Johannes Hölzl (Mar 30 2018 at 13:00):

There are the sort functions in mathlib: https://github.com/leanprover/mathlib/blob/master/data/list/sort.lean
Is this what you are looking for?

Adam Kurkiewicz (Mar 30 2018 at 13:31):

Thanks, this looks useful. It's perhaps a little bit too general (for the purpose of exposition I'd probably want to restrict myself to lists of nats and natural order of nats), and some of the methods are a little bit advanced (tactics, etc.), so I might want to change things a little bit.

There's one thing I seem to be missing, this doesn't show that the sorted list contains the same elements? Or does it?:

theorem sorted_insertion_sort : ∀ l, sorted r (insertion_sort l)
| [] := sorted_nil
| (a :: l) := sorted_ordered_insert totr transr a _ (sorted_insertion_sort l)

Adam Kurkiewicz (Mar 30 2018 at 13:36):

Also, could we not have this directly in the type signature of insertion_sort? Something like
"insertion sort is a function which takes a list and returns another list, which is both sorted and has the same elements as the original list"

l : list -> q : list \and sorted q \and same_elements_list l q

Put it this way, as a programmer I'd probably never care about these proofs, but maybe it would be nice to see them in the type signature?

Adam Kurkiewicz (Mar 30 2018 at 13:41):

Or maybe put it differently: let's say that I'd like to encode all the intended behaviour in the type signature and let a code monkey code the whole thing up, but for me to still have a guarantee that the monkey could never screw anything up (correctness-wise).

Andrew Ashworth (Mar 30 2018 at 15:07):

I don't follow, why would you want that in the type signature of insertion sort when you could prove those properties in separate lemmas. If you put it in the type signature it makes using insertion_sort cumbersome

Andrew Ashworth (Mar 30 2018 at 15:08):

as in if it was in the type signature whenever i call insertion_sort i have to remember it returns a tuple, and i only care about the first element (i.e. the sorted list it returns, if it had the type signature you propose)

Mario Carneiro (Mar 30 2018 at 16:40):

There is a second lemma that I think you missed: perm_insertion_sort says that the resulting list is a permutation of the original, meaning it has the same elements in the same multiplicity.

Ching-Tsun Chou (Mar 30 2018 at 16:52):

The whole volume 3 of Software Foundations is now devoted to such things: https://softwarefoundations.cis.upenn.edu/vfa-current/toc.html

Mario Carneiro (Mar 30 2018 at 16:52):

As Andrew says, it is possible to encode the proofs in the type.
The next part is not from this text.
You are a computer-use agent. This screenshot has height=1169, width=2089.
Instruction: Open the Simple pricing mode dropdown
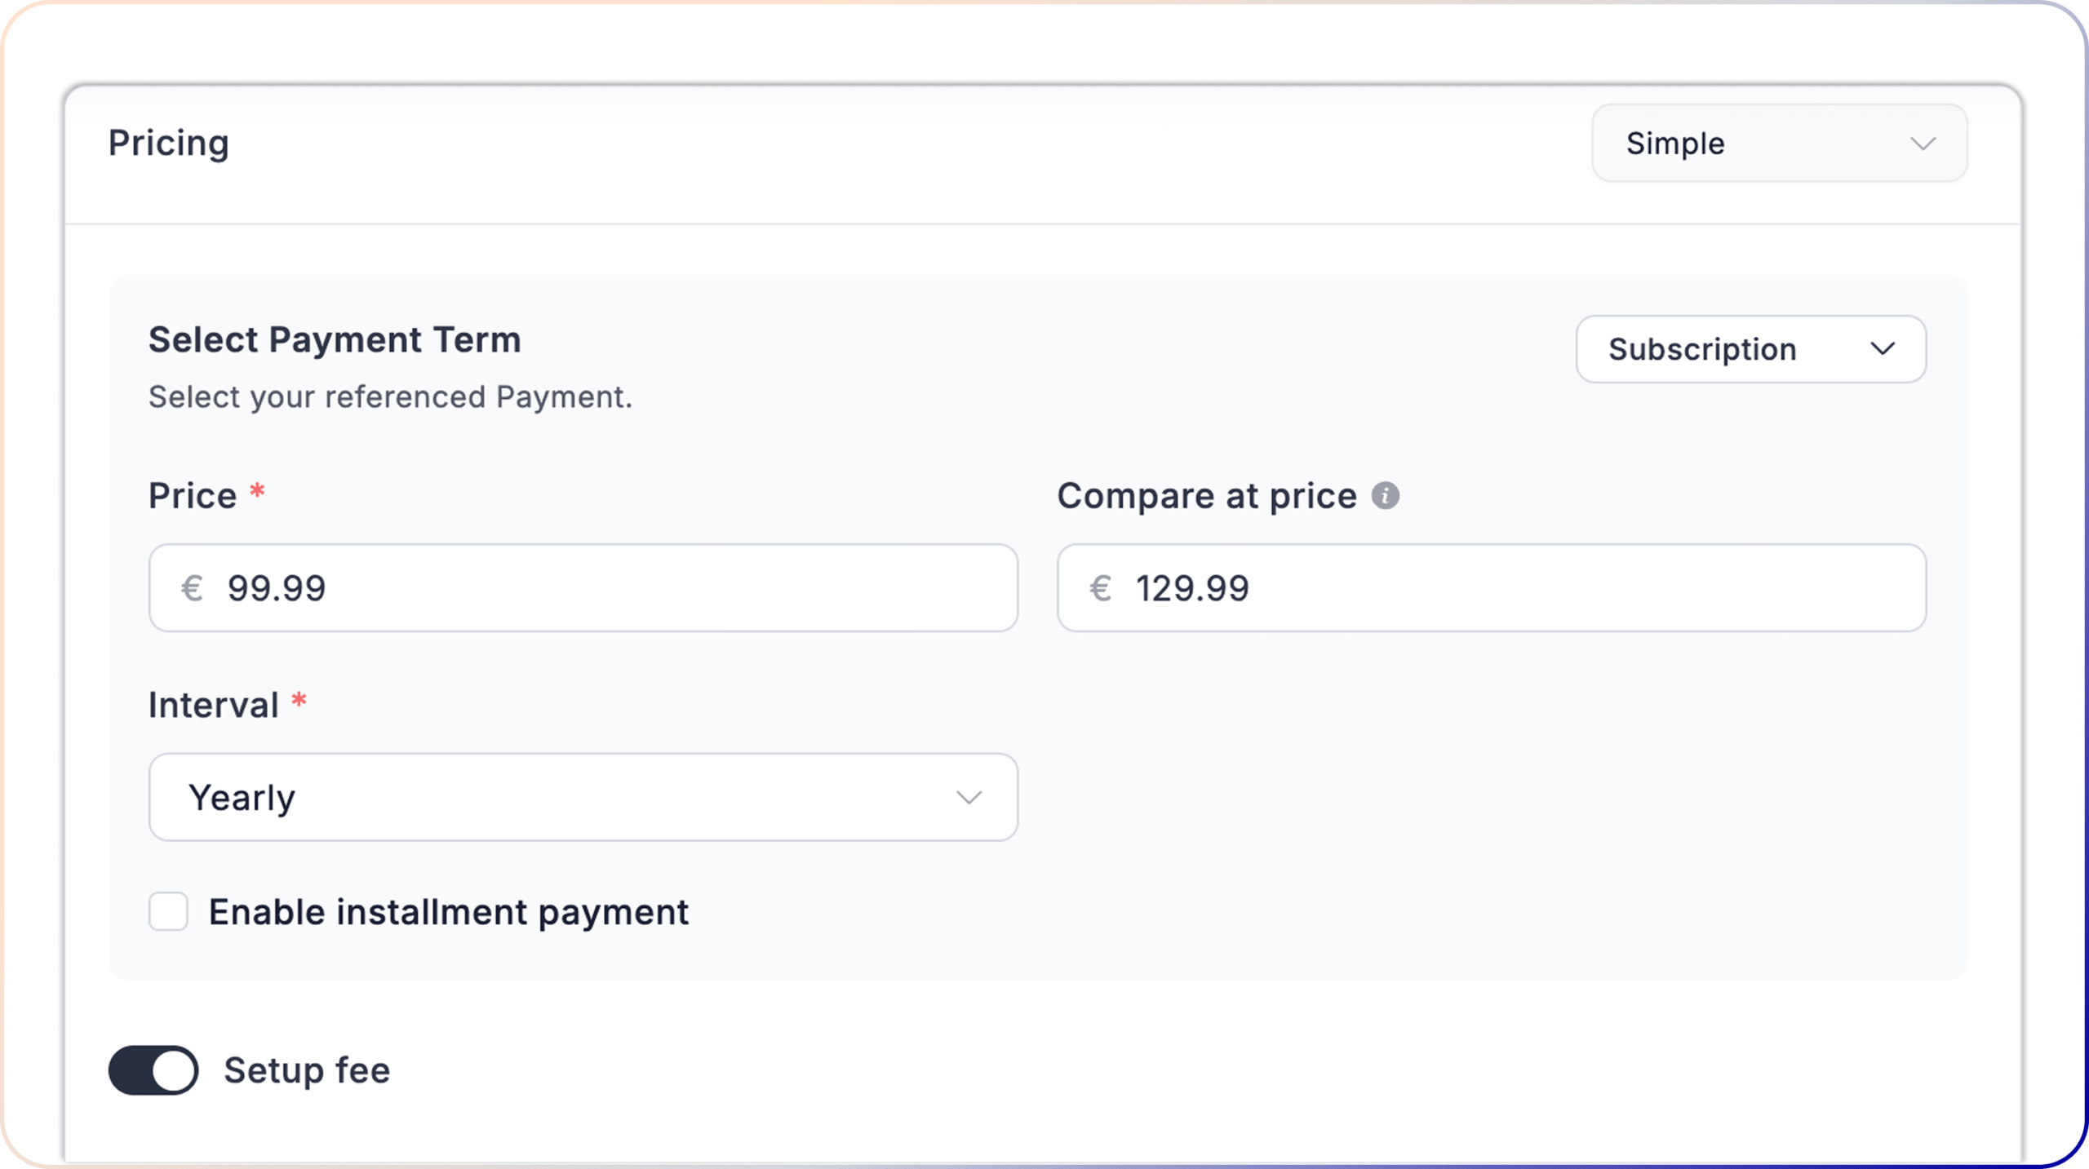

Here are some reasons this is less good:

  • You have to prove the facts at the same time as constructing the function. Sometimes this is easy, sometimes you need a different kind of recursion for the proof.
  • The set of properties your definition satisfies is open ended. Unlike other programming languages, the facts of a program are not limited to the things listed in the type.
  • When writing a program for execution the primary focus is on clarity and speed or algorithmic complexity. Having proofs mixed up with that makes the program logic harder to follow, since you have to know the compiler well enough to know what to ignore and what is optimized away.

Adam Kurkiewicz (Mar 30 2018 at 17:35):

Fair enough guys, I find Mario's and Andrew's points entirely convincing, and of course I missed the lemma! I'll most likely still try to write a less generic implementation of one of those sorting algorithms. Good practice and hopefully something I'll be able to explain to my colleague.

Mario Carneiro (Mar 30 2018 at 17:52):

Another possibility for simpler verified programs is the functions in list.basic. There are lots of interesting examples of simple list functions and proofs that they have the expected properties. For example, list.filter has a two-line definition, and its proof of correctness is list.mem_filter (among others; that doesn't uniquely define the function).